Mr. O’Keefe said he was first alerted to problems at the courthouse by former West Tisbury police chief Beth Toomey, who indicated there was a problem between the clerk magistrate Liza Williamson and Ms. Marshard. “In her opinion it stemmed from the prosecution of clerk’s mother,” he said. “I watched what was going on there. I thought it would iron itself out over time, but here we are.”
Mr. O‘Keefe acknowledged he’d received a letter from Ms. Williamson about Ms. Marshard’s sloppy storage of confidential documents at Dukes County Courthouse.
“There are space constraints to say the least in that courthouse,” he said. “It was a letter designed to put Laura in a bad light.”
Mr.
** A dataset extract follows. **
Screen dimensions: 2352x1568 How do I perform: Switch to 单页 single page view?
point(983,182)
O’Keefe said his office took the allegations of misconduct against Ms. Marshard “very seriously” and asked First Assistant District Attorney Brian Glenny to investigate. “I remember him telling me there was nothing,” he said.
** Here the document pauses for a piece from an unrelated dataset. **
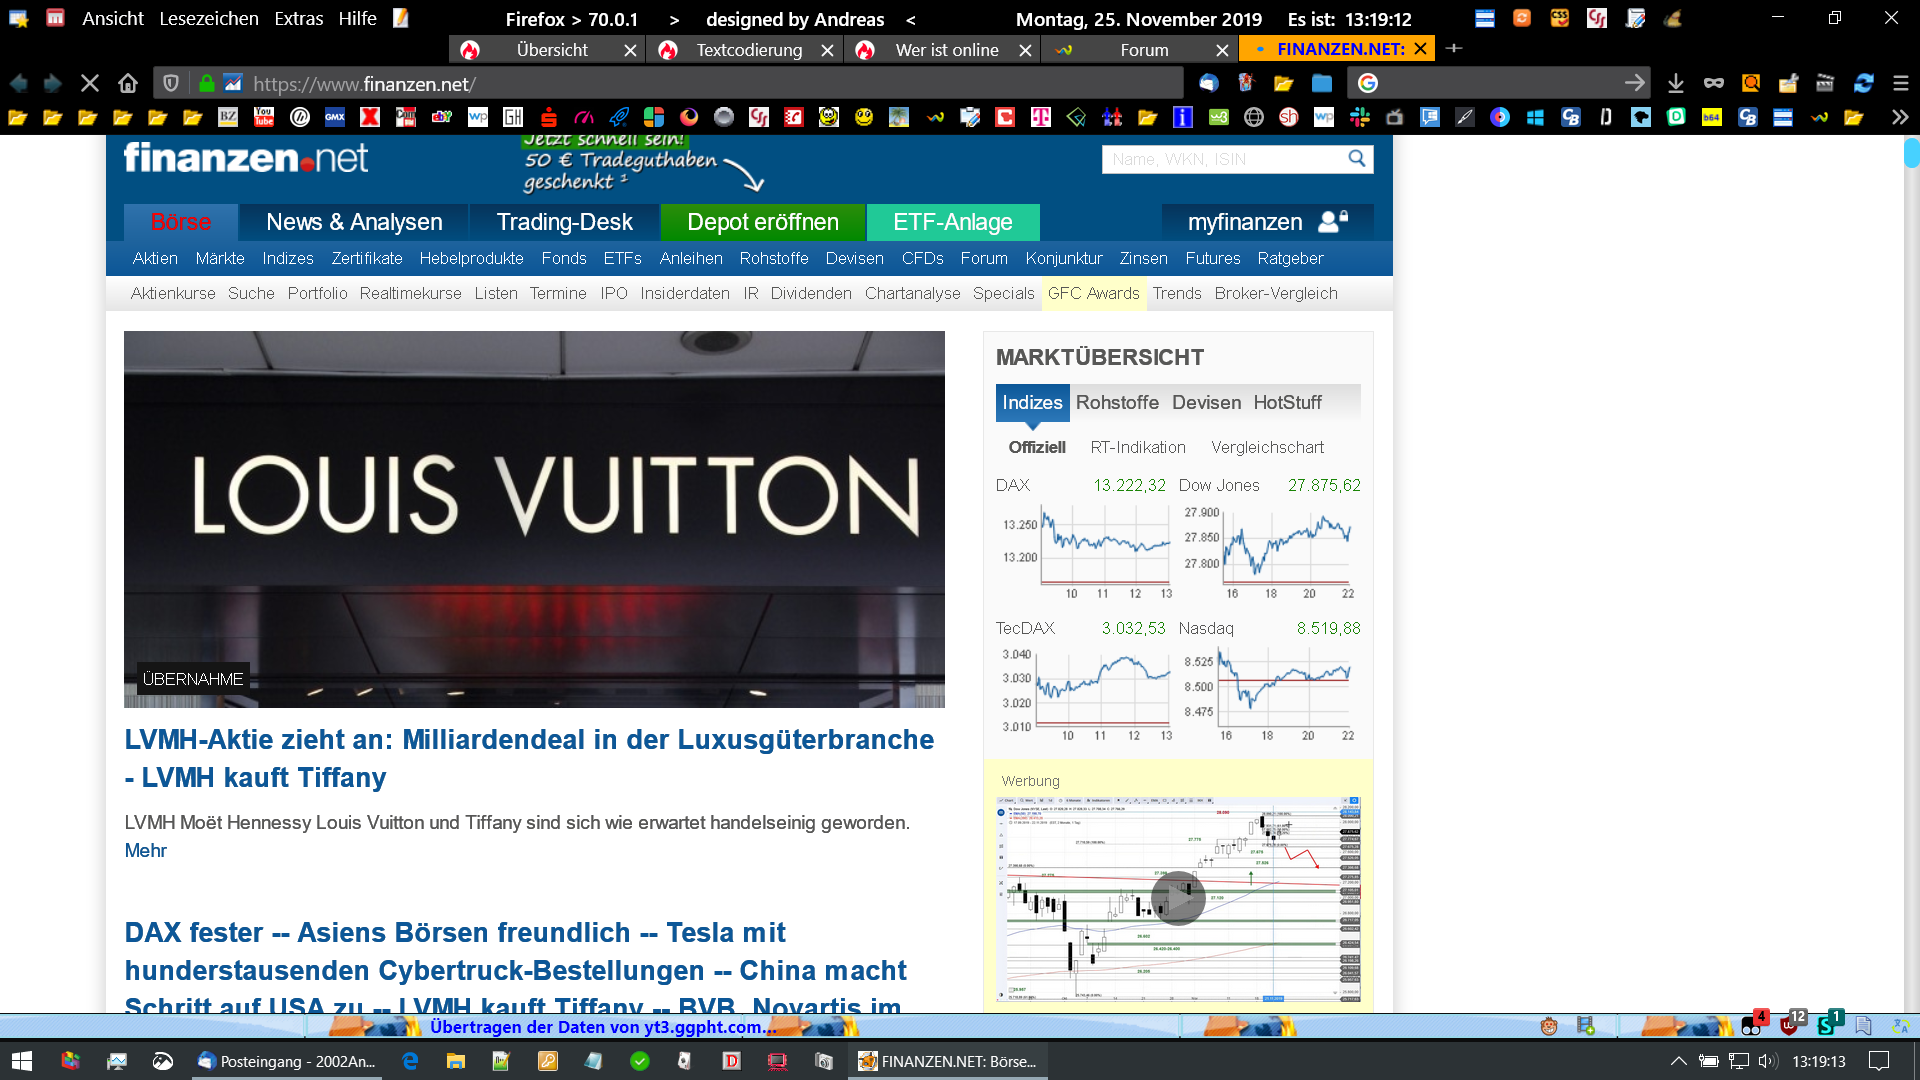Open a new tab with plus button

(x=1454, y=49)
Ms. Marshard did err by interviewing Ritz Cafe owner Christine Arenburg without a witness present, Mr. O’Keefe acknowledged. One of the charges by bar counsel is that Ms. Marshard withheld exculpatory evidence relating to an attempted murder charge against Petrece Peterson from a brawl at the Oak Bluffs bar. Mr. Peterson was later acquitted.
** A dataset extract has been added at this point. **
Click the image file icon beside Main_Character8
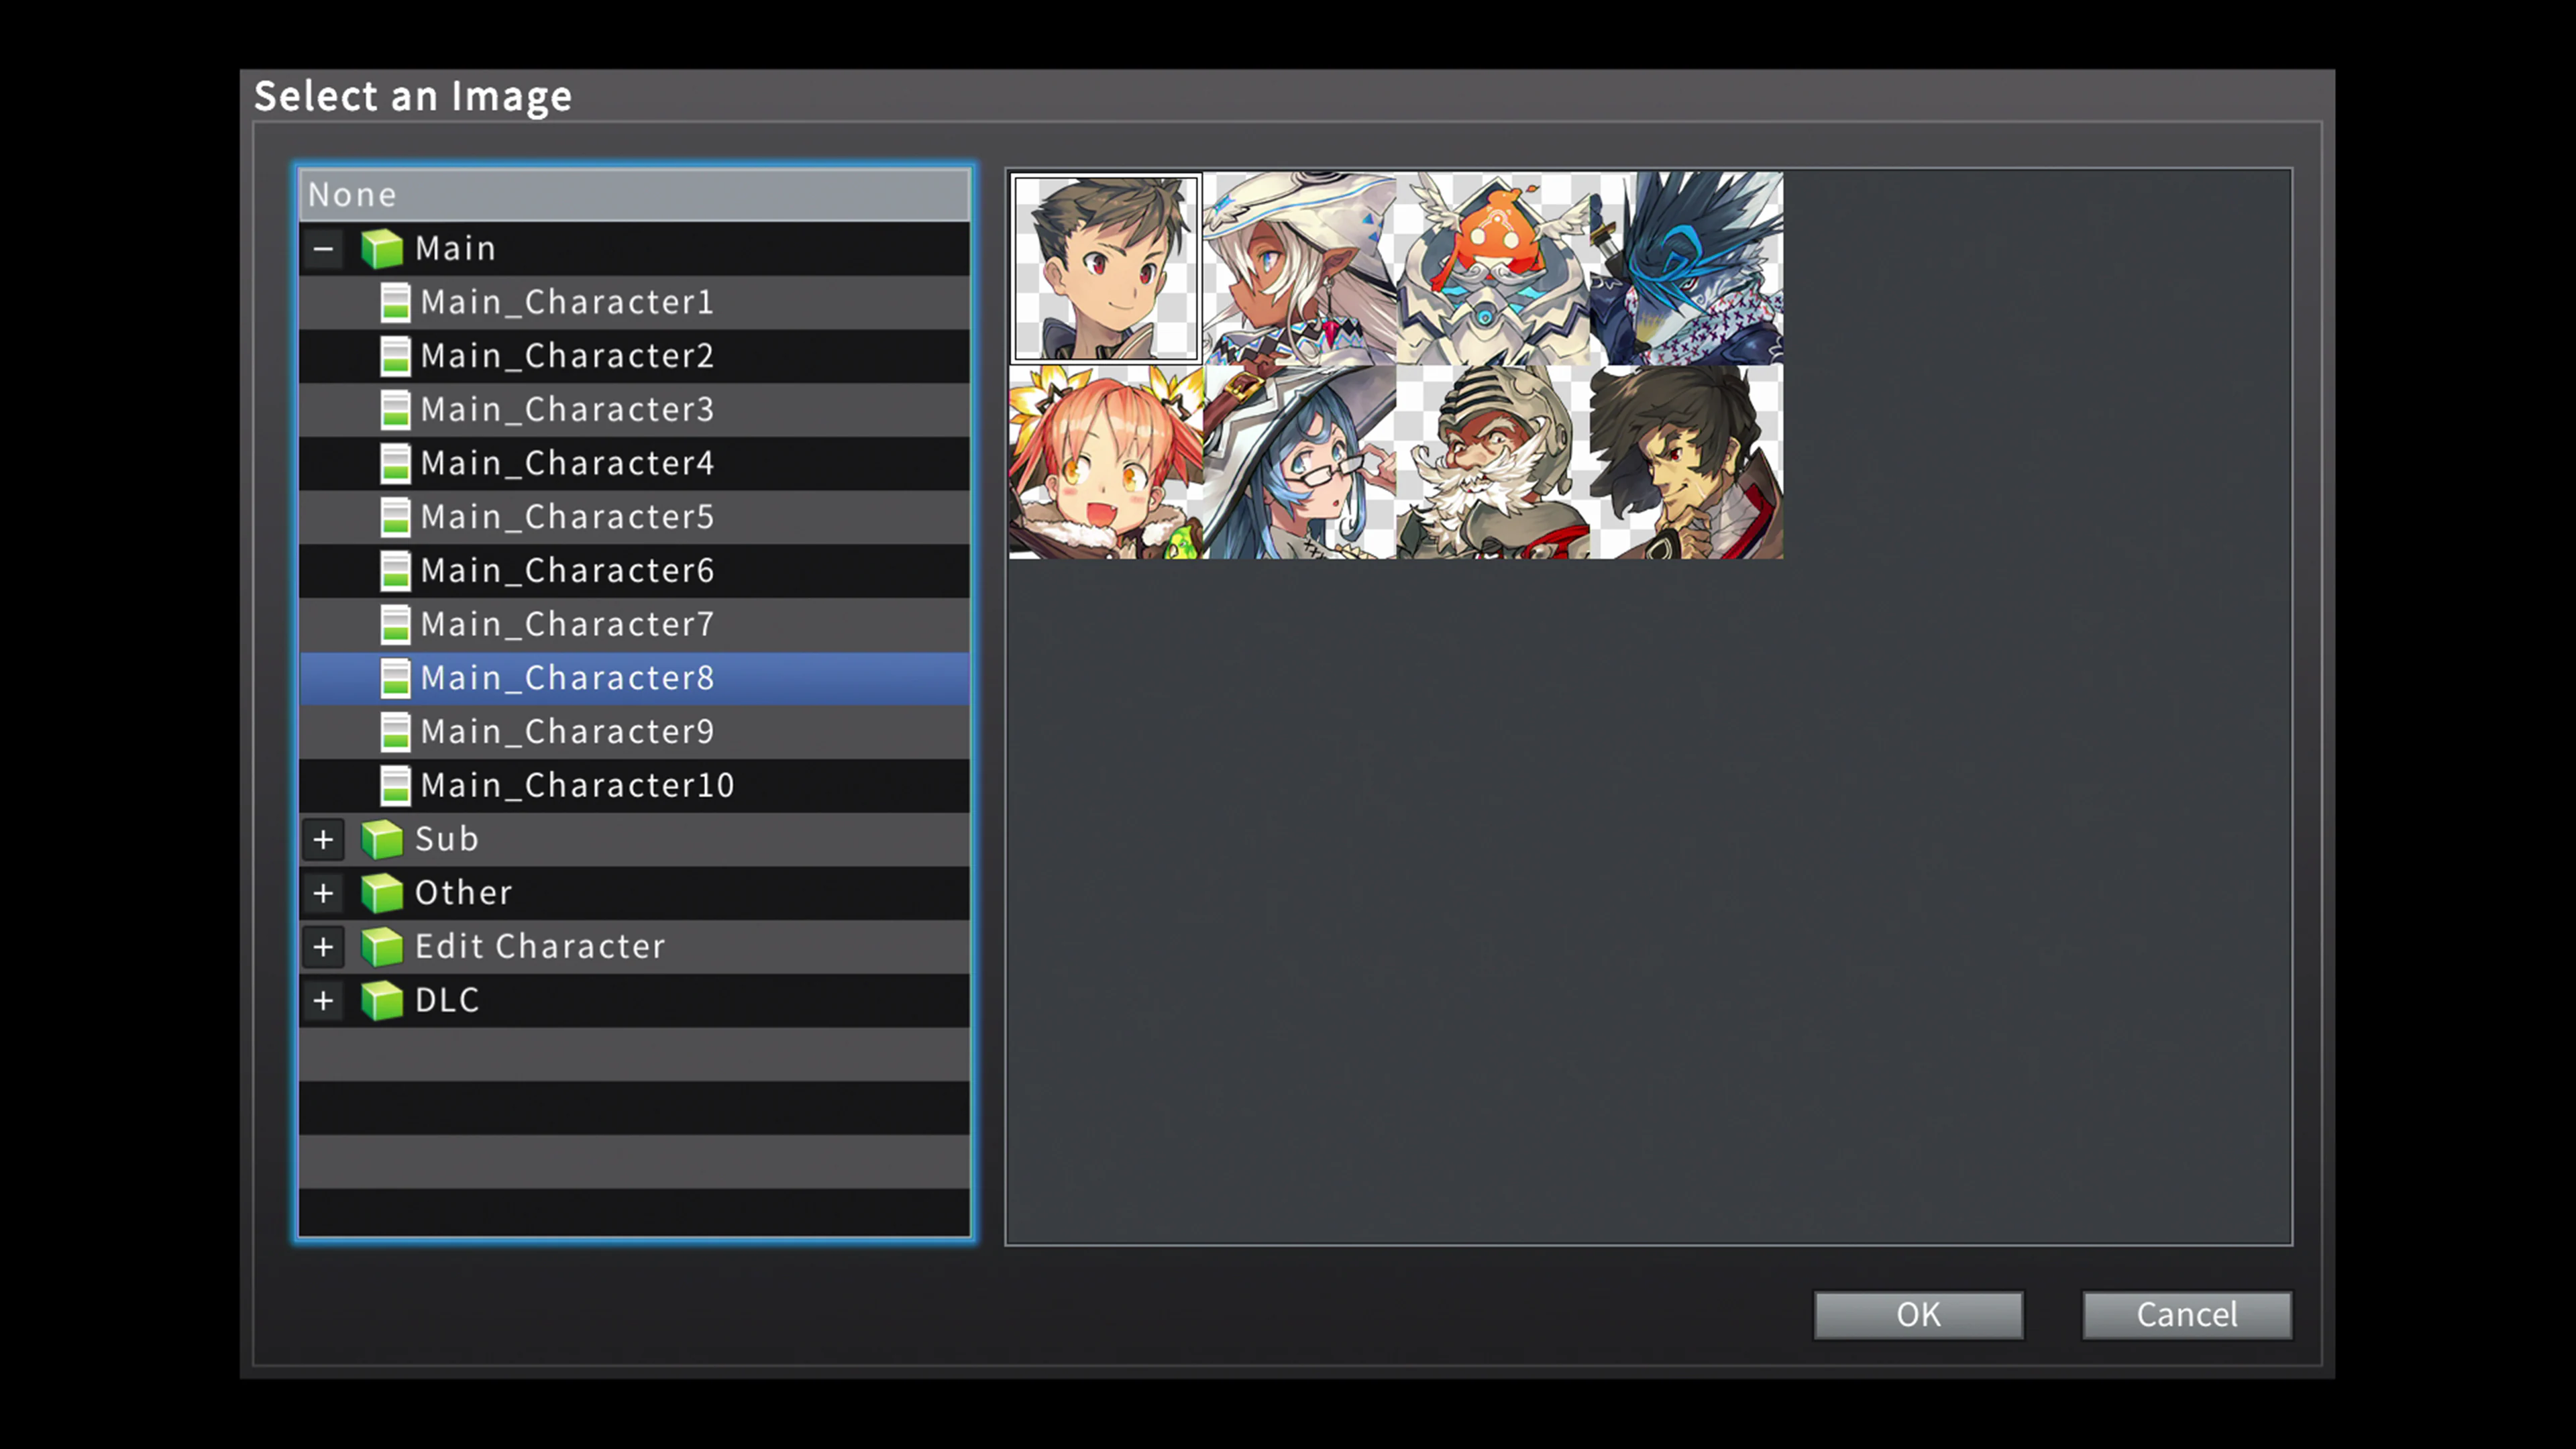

“When I say that I stand behind Laura, that includes her own admission that if she had it to do over again, speaking to a witness who had already given a statement to police and to a private investigator for the defense, she would have had someone, maybe a police officer, with her. I think that’s wise to do as a general proposition. There isn’t a [legal] requirement. It’s just a good idea.”
Referring to Ms. Arenburg’s shifting accounts of the Ritz brawl, in closing arguments Ms. Mulvey said every trial lawyer who’s tried more than five cases has had a witness who contradicts their testimony on the stand. “It’s horrible but it happens because witnesses are human,” she said.
In her closing argument, as she has in every session of the proceedings, Ms. Mulvey said the accusations of misconduct stem from a personal vendetta by Ms. Williamson and legal gamesmanship by attorney Robert Moriarty.
“Bar counsel has conferred with Mr. Moriarty and Ms. Williamson on more occasions that any can count,” she said. “Now that the dust has settled, it’s painfully apparent that bar counsel had no intent to proving two of the three counts and there wasn’t anything behind the first count either.”
Ms. Mulvey said Mr. Moriarty’s most telling testimony was when told the board, “The judge can hurt you, but the clerk can kill you.”
“I would suggest what we’ve seen that the clerk has tried to kill Laura Marshard professionally,” Ms. Mulvey said.
In her closing argument, Ms. Best said Ms. Marshard showed a history of bias against Petrece Petersen, whom she prosecuted in two trials. “She continually tried to besmirch him with his criminal record,” she said. “Ms. Marshard was so bent on getting Petersen that she overstepped her bounds…Prosecutors are administers of justice. We all count on a system of rules that give us confidence in verdicts, and her disregard of the accused strikes at the heart of that system.”
Ms. Best also called Ms. Mulvey and by proxy Ms. Marshard, to task for putting Ms. Williamson’s parents on the witness list.
“If you have doubt about momentary missteps, look at how she defended herself,” she said. “She referred to ‘Williamson mafia,’ and attempted to besmirch and embarrass Ms. Williamson. Attempting to subpoena her family was completely and wholly irrelevant.”
Ms. Best also repeated the allegation that Ms. Marshard made an egregious breach of ethics when she spoke to a potential witness in a felony trial, without his attorney present.
Mr. Breslauer asked attorneys from both sides to have proposed finding of fact that includes the law to the board by Aug. 4.